=== PASSAGE SHOWN ===
Fire, explosion hit Iranian nuclear site
Facility produces centrifuges and is tightly guarded
DUBAI, United Arab Emirates — A fire and an explosion struck a centrifuge production plant above Iran’s underground Natanz nuclear enrichment facility early Thursday, analysts said. The facility is one of the most tightly guarded sites in the Islamic Republic following earlier acts of sabotage there.
The Atomic Energy Organization of Iran sought to downplay the fire, calling it an “incident” that affected only an under-construction “industrial shed,” spokesman Behrouz Kamalvandi said. However, both Kamalvandi and Iranian nuclear chief Ali Akbar Salehi rushed to Natanz, a facility targeted earlier by the Stuxnet computer virus and built underground to withstand enemy airstrikes, after the fire.
This event threatened to rekindle wider tensions across the Middle East, similar to the escalation in January after a U.S. drone strike killed a top Iranian general in Baghdad and Tehran launched a retaliatory ballistic missile attack targeting American forces in Iraq.

=== WHAT YOU WILL DO ===
A - In the news article about the Natanz fire, who was the spokesman for the Atomic Energy Organization of Iran?
B - Write the next part of the news article about the Natanz fire, starting after its last sentence.

[Records from a data collection]
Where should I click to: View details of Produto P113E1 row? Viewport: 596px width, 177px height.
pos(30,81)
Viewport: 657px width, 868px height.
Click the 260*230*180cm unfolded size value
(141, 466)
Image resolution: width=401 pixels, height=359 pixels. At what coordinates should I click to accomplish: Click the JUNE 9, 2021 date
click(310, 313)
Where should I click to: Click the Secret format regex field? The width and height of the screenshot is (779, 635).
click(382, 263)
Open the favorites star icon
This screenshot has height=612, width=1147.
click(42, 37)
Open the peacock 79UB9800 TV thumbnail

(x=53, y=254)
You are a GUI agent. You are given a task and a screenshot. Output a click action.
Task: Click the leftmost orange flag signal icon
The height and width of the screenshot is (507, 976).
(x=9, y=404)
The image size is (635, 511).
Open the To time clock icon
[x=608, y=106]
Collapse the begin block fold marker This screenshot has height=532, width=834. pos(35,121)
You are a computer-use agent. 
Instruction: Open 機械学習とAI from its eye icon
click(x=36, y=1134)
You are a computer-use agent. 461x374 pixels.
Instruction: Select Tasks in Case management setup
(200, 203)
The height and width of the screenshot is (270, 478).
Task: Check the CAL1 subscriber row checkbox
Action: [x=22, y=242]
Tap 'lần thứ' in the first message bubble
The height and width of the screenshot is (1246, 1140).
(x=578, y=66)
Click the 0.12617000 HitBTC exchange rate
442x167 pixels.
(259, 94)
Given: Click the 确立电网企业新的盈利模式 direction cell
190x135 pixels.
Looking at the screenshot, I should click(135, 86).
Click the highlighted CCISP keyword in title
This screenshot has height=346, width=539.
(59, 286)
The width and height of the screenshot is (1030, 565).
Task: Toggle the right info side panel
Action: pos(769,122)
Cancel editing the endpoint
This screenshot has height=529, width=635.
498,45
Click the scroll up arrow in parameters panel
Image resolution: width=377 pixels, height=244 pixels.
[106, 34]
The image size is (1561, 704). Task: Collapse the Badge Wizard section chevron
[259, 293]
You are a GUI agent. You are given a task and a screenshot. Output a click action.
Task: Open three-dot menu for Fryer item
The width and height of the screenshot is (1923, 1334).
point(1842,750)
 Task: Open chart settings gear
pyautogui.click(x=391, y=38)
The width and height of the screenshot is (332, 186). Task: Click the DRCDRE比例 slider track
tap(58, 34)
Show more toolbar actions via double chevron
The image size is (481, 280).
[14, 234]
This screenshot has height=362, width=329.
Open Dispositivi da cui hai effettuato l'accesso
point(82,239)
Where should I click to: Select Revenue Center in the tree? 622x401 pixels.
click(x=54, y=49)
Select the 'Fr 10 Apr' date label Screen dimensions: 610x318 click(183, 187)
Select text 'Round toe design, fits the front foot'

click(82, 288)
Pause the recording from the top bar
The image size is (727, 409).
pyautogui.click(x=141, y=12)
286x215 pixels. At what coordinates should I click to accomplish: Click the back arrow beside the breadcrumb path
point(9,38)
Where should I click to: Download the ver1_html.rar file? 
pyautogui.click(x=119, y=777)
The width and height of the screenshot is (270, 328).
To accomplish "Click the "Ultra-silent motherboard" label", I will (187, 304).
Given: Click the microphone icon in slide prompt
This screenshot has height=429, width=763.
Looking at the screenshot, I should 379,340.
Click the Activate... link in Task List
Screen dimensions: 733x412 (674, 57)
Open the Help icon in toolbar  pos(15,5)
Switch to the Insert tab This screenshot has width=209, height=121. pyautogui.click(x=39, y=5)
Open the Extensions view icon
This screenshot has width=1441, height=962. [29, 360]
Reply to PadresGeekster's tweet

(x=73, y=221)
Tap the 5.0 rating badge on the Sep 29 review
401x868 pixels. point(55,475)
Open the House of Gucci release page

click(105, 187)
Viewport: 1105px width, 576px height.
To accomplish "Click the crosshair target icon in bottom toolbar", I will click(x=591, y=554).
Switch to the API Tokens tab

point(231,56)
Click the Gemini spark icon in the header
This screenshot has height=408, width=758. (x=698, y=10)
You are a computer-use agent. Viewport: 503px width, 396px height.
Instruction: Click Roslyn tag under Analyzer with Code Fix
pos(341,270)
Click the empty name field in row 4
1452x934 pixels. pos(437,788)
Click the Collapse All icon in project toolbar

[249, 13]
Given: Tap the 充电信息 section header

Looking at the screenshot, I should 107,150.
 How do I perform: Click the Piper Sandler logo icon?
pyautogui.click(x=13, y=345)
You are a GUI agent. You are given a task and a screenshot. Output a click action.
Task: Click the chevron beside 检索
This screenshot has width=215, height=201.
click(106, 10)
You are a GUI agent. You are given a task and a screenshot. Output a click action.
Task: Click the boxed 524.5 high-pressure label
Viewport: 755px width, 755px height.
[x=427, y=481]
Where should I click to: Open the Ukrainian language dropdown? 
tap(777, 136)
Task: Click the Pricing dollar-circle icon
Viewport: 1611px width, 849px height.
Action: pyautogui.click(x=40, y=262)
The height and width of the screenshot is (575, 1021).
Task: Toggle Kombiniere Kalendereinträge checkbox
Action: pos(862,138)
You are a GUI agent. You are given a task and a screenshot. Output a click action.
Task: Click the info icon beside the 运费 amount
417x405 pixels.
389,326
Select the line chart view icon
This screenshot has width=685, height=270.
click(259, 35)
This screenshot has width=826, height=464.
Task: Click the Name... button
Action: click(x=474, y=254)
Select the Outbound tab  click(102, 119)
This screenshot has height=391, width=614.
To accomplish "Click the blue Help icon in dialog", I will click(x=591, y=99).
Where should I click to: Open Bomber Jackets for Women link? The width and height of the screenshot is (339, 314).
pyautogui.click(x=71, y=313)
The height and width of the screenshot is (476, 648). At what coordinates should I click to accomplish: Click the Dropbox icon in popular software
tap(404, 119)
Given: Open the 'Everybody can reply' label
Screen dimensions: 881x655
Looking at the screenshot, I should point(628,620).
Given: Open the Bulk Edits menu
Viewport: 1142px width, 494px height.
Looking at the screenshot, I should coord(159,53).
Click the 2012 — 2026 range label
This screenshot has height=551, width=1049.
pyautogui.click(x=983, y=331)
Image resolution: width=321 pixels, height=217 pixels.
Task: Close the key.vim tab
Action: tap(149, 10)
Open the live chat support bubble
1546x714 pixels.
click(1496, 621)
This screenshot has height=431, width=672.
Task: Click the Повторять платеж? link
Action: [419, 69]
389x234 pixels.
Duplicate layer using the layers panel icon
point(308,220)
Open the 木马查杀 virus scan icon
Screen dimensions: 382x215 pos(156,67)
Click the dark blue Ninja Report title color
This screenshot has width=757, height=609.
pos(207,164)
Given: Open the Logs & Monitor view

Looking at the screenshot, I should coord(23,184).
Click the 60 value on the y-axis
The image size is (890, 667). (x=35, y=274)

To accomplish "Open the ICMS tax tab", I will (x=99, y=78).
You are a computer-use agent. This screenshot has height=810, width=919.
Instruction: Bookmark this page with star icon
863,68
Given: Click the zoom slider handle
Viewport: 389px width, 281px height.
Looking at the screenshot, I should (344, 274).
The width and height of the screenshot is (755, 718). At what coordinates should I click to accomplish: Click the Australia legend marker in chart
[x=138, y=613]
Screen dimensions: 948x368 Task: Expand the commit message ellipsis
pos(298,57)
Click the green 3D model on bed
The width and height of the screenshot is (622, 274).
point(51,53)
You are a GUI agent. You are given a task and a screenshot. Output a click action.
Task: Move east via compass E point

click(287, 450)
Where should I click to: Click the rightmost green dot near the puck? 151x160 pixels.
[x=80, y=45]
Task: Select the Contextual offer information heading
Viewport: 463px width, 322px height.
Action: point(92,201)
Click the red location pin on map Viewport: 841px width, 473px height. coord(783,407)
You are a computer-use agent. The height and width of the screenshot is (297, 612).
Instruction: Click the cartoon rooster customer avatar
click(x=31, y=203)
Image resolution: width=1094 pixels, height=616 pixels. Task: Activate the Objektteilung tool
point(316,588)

=== PER-TASK OUTPUTS ===
A - Behrouz Kamalvandi

B -
While offering no cause for Thursday’s blaze, Iran’s state-run IRNA news agency published a commentary addressing the possibility of sabotage by such enemy nations as Israel and the U.S. following other recent explosions in the country.
“The Islamic Republic of Iran has so far tried to prevent intensifying crises, and the formation of unpredictable conditions and situations,” the commentary said. But “the crossing of red lines of the Islamic Republic of Iran by hostile countries, especially the Zionist regime and the U.S., means that strategy … should be revised.”
The fire began around 2 a.m. local time in the northwest corner of the Natanz compound in Iran’s central Isfahan province, according to data collected by a U.S. National Oceanic and Atmospheric Administration satellite that tracks fires from space.
Images later released by Iranian state media show a two-story brick building with scorch marks and its roof apparently destroyed. Debris on the ground and a door that looked blown off its hinges.